Claude Code - When to use task tool vs subagents
Stop guessing. Based on community patterns and documentation analysis, the difference is clear: Tasks for parallel search, subagents for persistent expertise. This is the decision framework emerging from real production patterns and user experiences.

Quick answers
Why does this matter? Tasks are ephemeral workers, subagents are persistent specialists - Tasks spin up lightweight Claude instances for one-off parallel work, while subagents maintain configurations across sessions
What should you do? Each approach carries a 20k token overhead cost - Both Tasks and subagents start with roughly 20,000 tokens of context loading before your actual work begins
What is the biggest risk? Parallelism caps at 10 concurrent operations - You can queue more, but only 10 Tasks or subagents run simultaneously, executing in batches
Where do most people go wrong? Context isolation is both the strength and the weakness - Separate 200k token windows prevent pollution but require careful orchestration to share results
The confusion that costs you speed
Use Tasks for parallel file searches. Use subagents for code review.
Done. Blog post over.
Except that’s what everyone says, and then you watch your token count explode while Claude spawns 50 Tasks to read three files. Or you carefully configure a subagent that can’t spawn its own workers, leaving you wondering why your “parallel” processing feels so… sequential. I’ve felt genuine frustration sitting there watching usage balloon past 160k tokens for work I expected to cost 3k.
Users are reporting patterns where subagents consume 160k tokens for work that takes 3k in the main context. The documentation covers the basics but not these edge cases.

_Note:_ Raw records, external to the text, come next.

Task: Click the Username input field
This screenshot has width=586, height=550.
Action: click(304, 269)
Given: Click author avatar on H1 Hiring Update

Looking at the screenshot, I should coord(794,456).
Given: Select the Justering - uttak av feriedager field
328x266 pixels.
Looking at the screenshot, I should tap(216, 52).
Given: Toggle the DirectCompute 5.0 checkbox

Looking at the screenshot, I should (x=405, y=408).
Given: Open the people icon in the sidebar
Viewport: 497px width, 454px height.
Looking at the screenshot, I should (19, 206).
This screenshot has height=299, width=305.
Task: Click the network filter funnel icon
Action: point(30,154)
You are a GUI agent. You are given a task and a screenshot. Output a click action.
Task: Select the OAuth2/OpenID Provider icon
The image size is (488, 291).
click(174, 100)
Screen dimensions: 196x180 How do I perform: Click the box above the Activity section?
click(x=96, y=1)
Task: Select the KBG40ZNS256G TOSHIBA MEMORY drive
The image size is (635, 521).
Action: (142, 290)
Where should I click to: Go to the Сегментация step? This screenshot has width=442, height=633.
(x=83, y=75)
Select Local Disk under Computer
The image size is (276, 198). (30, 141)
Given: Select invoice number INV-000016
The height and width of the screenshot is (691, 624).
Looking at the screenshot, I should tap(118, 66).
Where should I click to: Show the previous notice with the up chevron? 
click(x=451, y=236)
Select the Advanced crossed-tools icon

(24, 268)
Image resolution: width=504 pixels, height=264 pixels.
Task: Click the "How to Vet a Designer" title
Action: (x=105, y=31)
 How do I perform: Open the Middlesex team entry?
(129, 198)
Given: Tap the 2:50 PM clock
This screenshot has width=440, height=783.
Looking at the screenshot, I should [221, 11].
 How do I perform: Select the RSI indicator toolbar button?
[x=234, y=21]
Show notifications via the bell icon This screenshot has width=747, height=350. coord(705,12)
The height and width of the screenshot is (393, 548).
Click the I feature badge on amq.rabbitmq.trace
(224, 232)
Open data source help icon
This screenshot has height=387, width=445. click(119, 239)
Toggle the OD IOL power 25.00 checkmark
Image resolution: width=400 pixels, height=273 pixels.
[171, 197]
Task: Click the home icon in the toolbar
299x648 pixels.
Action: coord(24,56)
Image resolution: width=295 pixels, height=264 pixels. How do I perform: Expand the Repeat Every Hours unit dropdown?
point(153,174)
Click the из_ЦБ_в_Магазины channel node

The official best practices help, though they don’t address token overhead in detail.
The Task tool and subagents aren’t just different interfaces to the same thing. They’re fundamentally different execution models with opposing strengths. And most people are using them backwards. It’s another example of how enterprises fragment their AI implementations instead of thinking about the whole picture.
What the Task tool actually does
The Task tool doesn’t create “subagents.” It spawns ephemeral Claude workers. Think temporary contractors who show up, do one specific job, then vanish. Each Task gets its own 200k context window, completely isolated from everything else.
Watch what actually happens when you run multiple Tasks:
# What you think happens:
# Task 1 starts -> Task 2 starts -> Task 3 starts -> all run together
# What happens:
# Batch 1: Tasks 1-10 start -> all must complete
# Batch 2: Tasks 11-20 start -> all must complete
# Batch 3: Tasks 21-30 start...Community testing shows Claude doesn’t dynamically pull from the queue as Tasks complete. It waits for the entire batch to finish before starting the next one. The parallelism level caps at 10, according to user reports.
Tasks are fast for the right job. Need to search for a pattern across 500 files? Spawn 10 parallel Tasks, each handling 50 files. They can’t talk to each other (that’s the point), but they all report back to you. The main thread stays clean while the workers dig through the mess.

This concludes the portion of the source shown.